Return, exactly and in full, the lines of the records below starting at the one with "Task: Click the word" and ending at the one with "Screen dimensions: 1080x727", and no other lines.

*** Opening of Dataset content ***

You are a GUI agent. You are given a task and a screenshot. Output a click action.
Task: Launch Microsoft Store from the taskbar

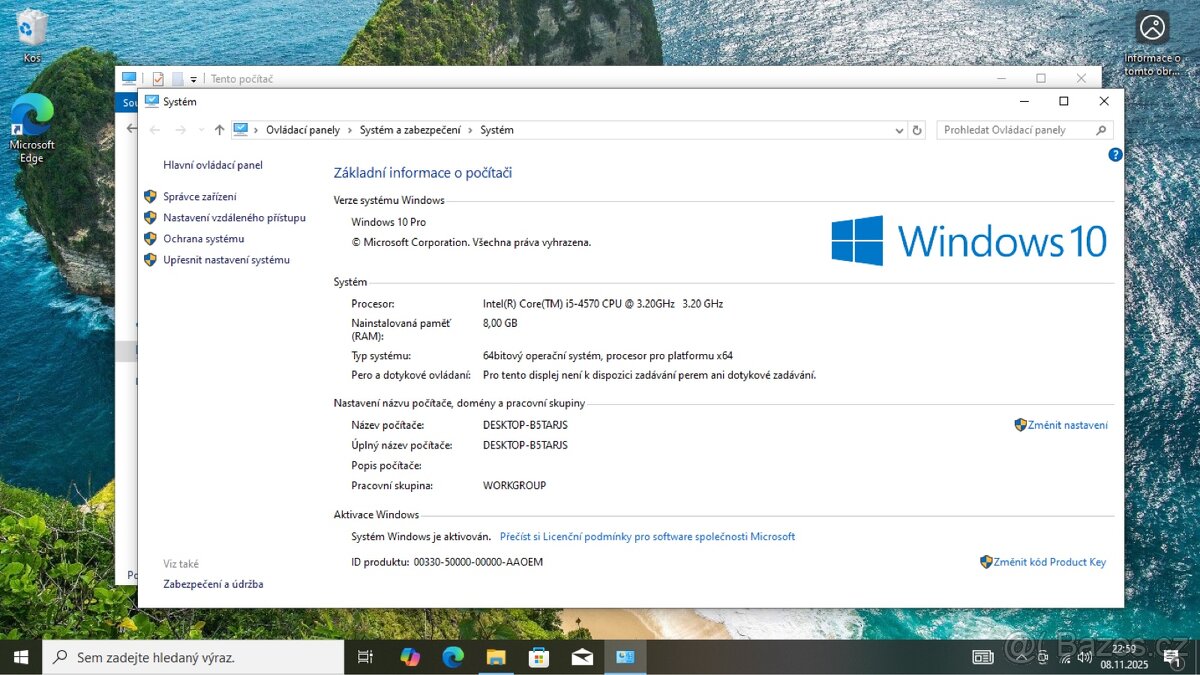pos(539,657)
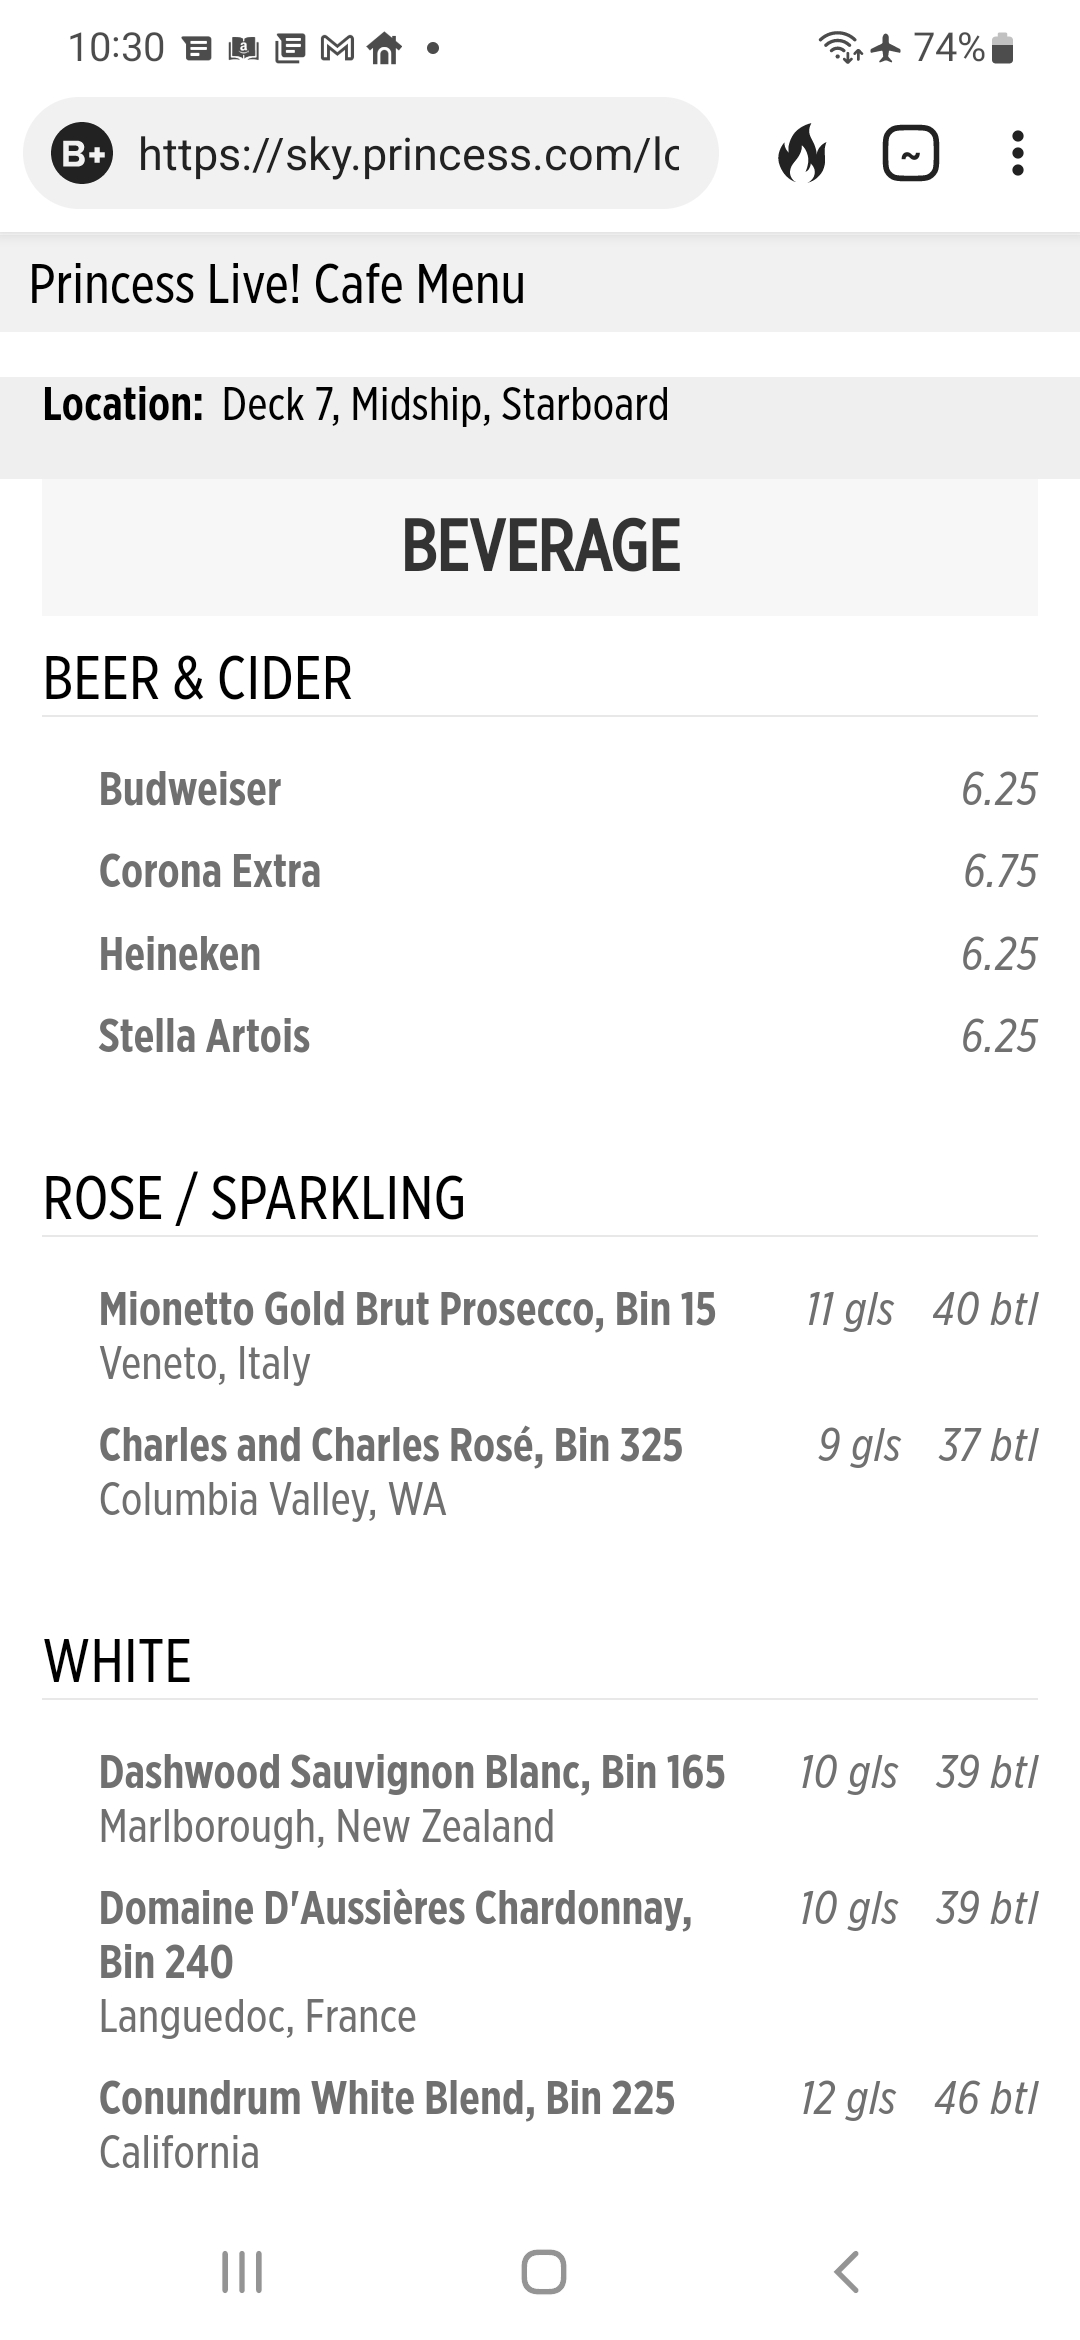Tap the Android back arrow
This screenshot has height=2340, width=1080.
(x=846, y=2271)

*** Close of Dataset content ***
*** Opening of Dataset content ***

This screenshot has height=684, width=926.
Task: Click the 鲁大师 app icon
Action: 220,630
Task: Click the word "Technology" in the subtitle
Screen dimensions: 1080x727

*** Close of Dataset content ***

Expected answer:
Task: Click the word "Technology" in the subtitle
Screen dimensions: 1080x727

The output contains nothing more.